Provided text |

The Protecting Access to Medicare Act (PAMA) regulations decreased Medicare (public payer) reimbursement levels by pegging them to payments to private insurers. PAMA, which requires labs to report the amounts private insurers pay for laboratory tests, was signed into law in 2014.15 Medicare used these private-payer rates to update (effective January 1, 2018) the Clinical Laboratory Fee Schedule for laboratory tests. The US Centers for Medicare & Medicaid (CMS) reduced initial payments for clinical lab tests by some 5 to 10 percent. However, the impact may vary dramatically among tests, especially the new molecular-diagnostics ones.

Assignment | Decide whether each statement agrees with the PAMA text, answering yes or no and quoting the words of the text that settle it. 1. PAMA requires labs to report what private insurers pay for laboratory tests. 2. The updated Clinical Laboratory Fee Schedule took effect January 1, 2018. 3. CMS raised initial payments for clinical lab tests. The items that come next have nothing to do with the PAMA text.

Excerpted records |
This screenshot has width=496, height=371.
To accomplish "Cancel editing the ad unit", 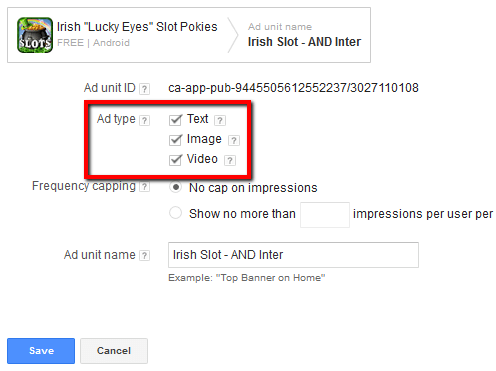I will click(x=114, y=351).
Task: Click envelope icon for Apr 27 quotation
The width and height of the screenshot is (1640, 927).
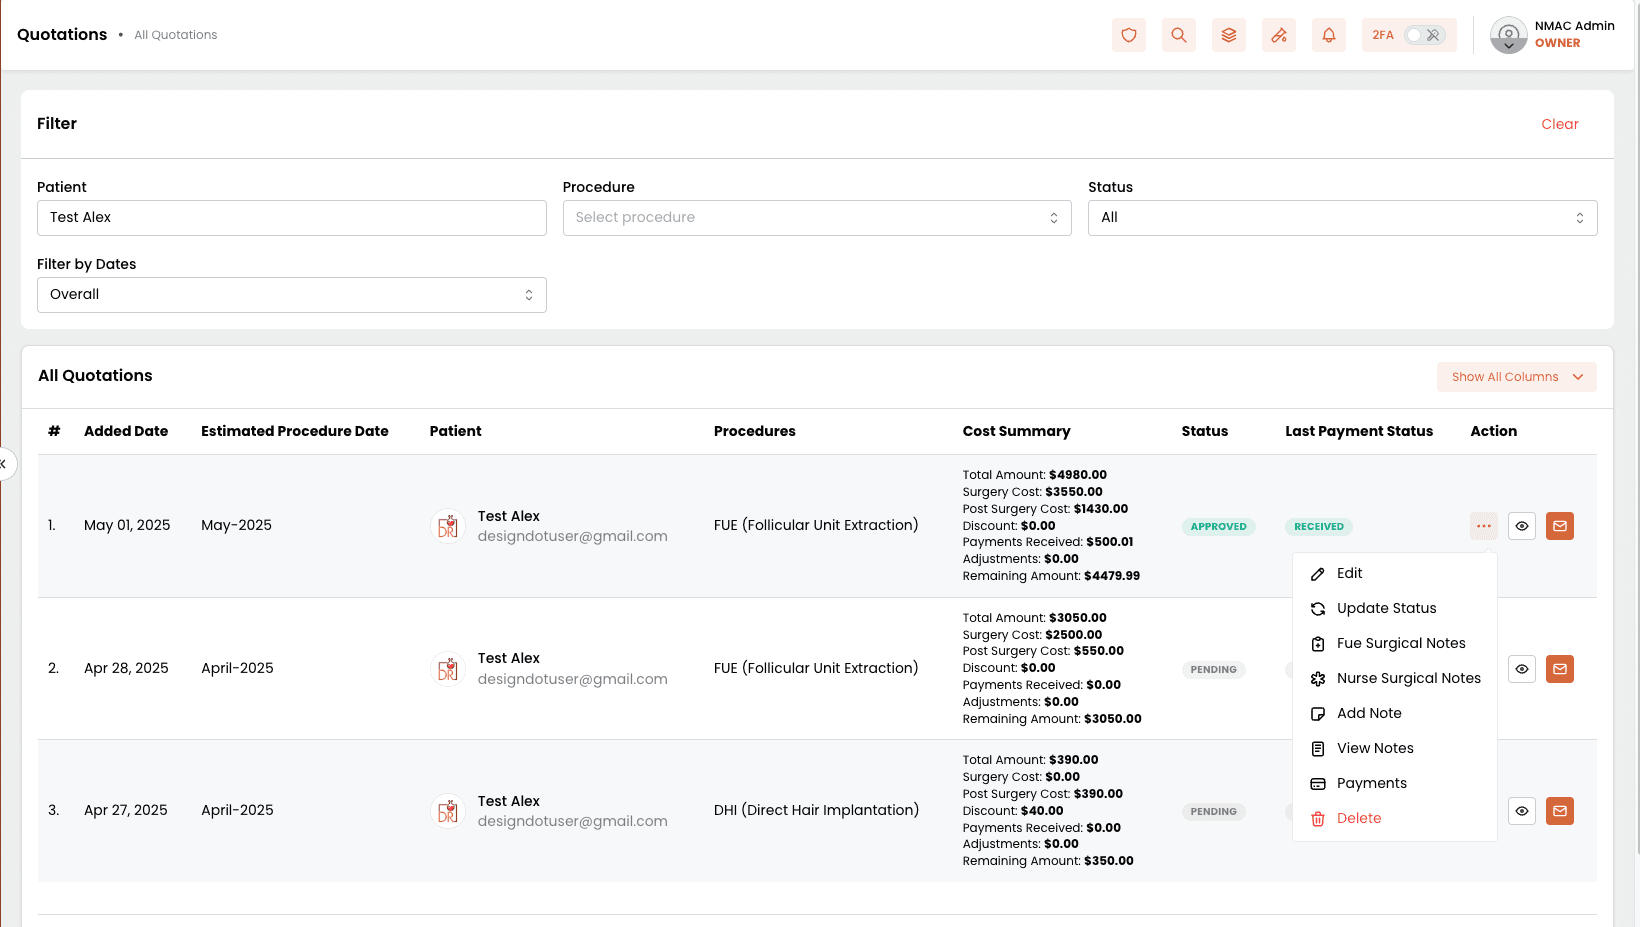Action: pyautogui.click(x=1559, y=811)
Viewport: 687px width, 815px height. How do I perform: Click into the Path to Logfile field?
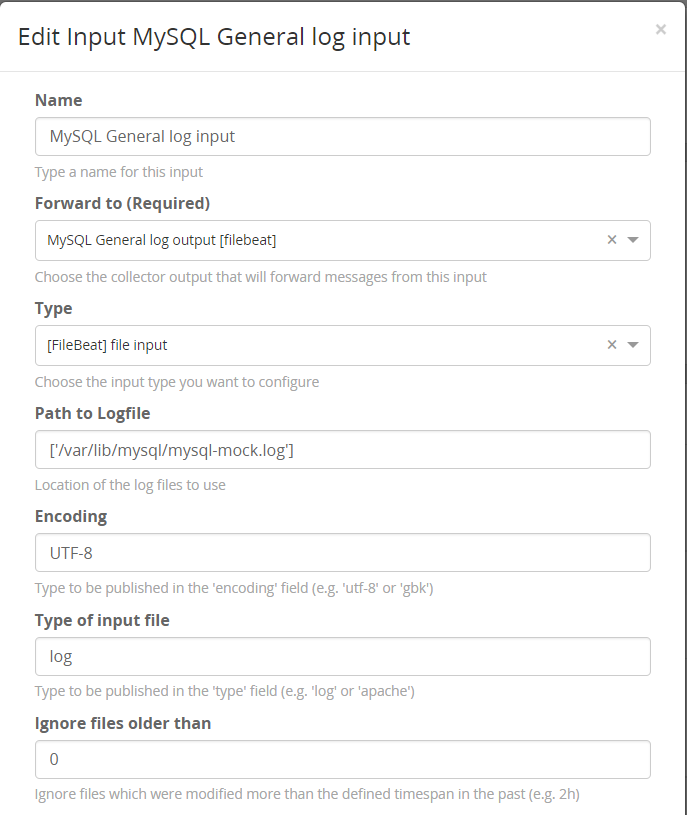342,449
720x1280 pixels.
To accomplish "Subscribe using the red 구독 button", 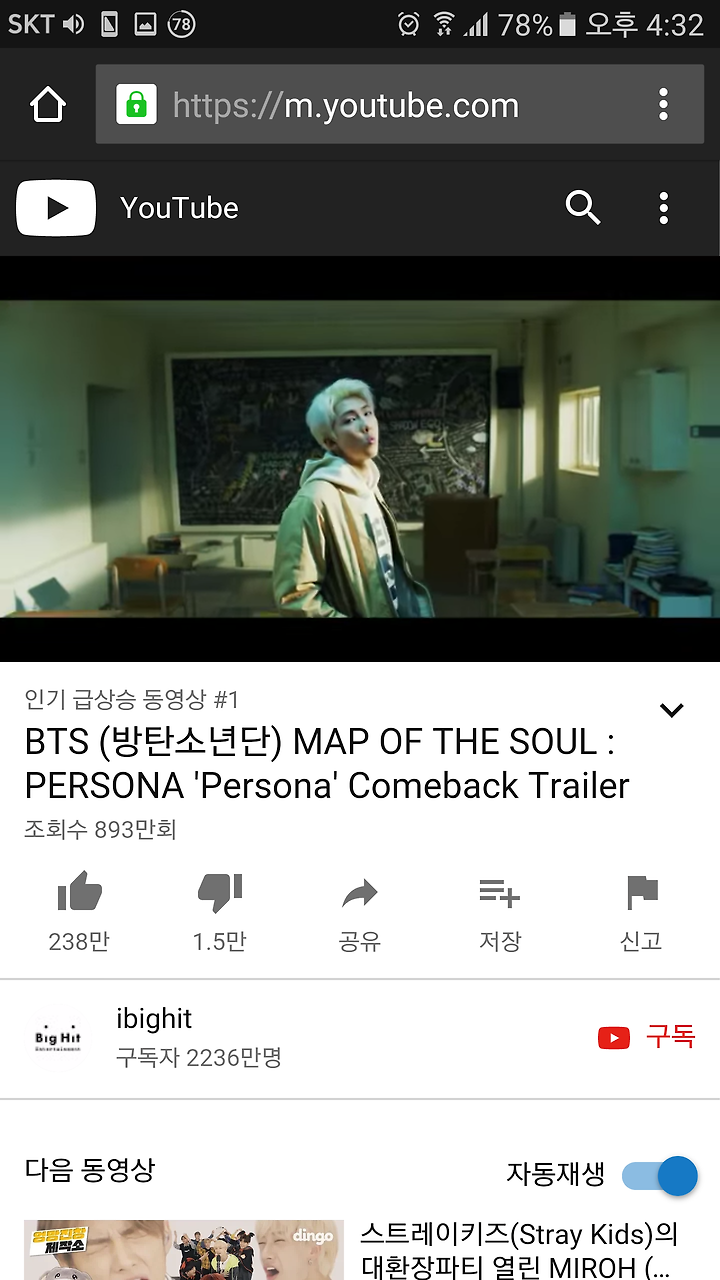I will (646, 1037).
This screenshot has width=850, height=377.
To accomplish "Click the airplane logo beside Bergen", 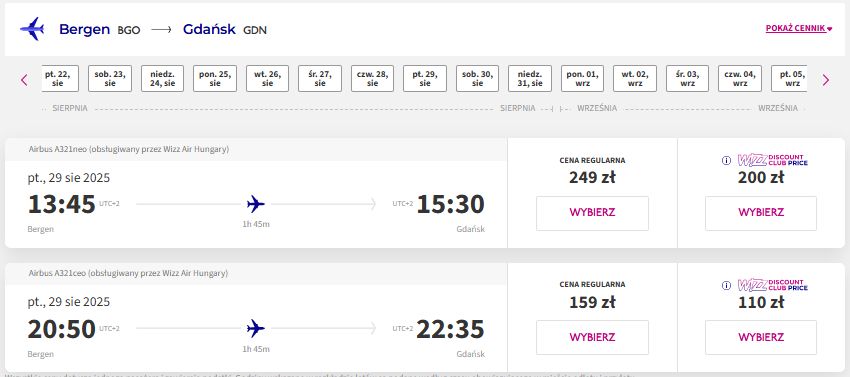I will (32, 29).
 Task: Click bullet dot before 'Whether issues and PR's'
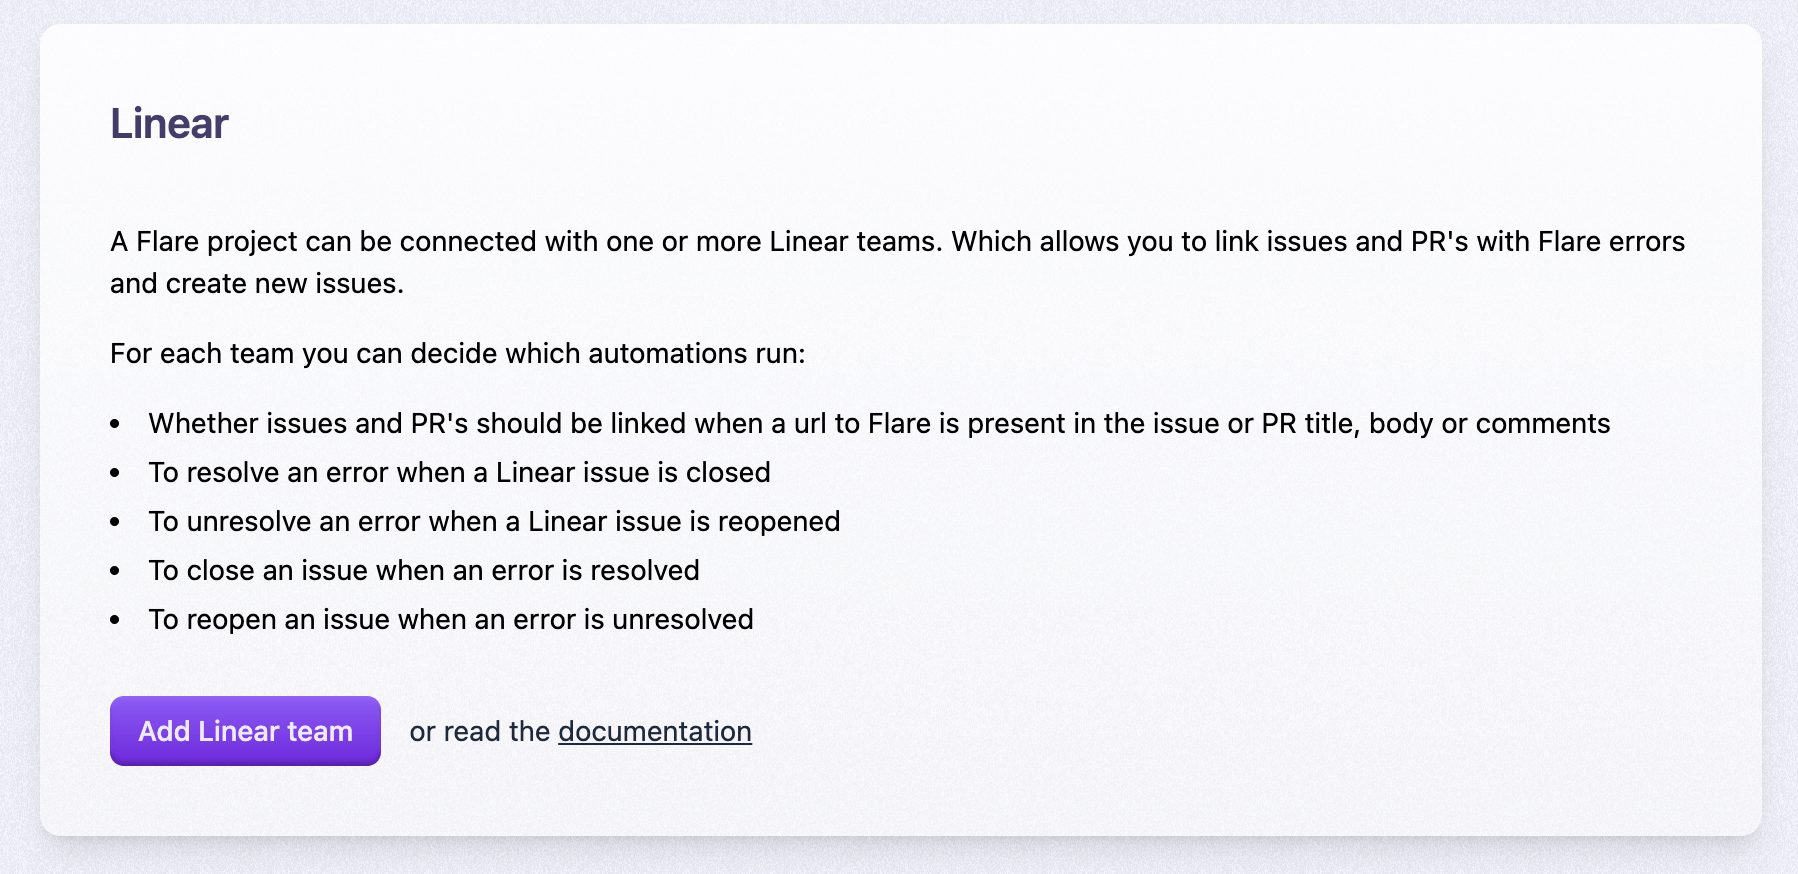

Result |
1. Yes: "requires labs to report the amounts private insurers pay for laboratory tests"
2. Yes: "effective January 1, 2018"
3. No: "reduced initial payments for clinical lab tests by some 5 to 10 percent"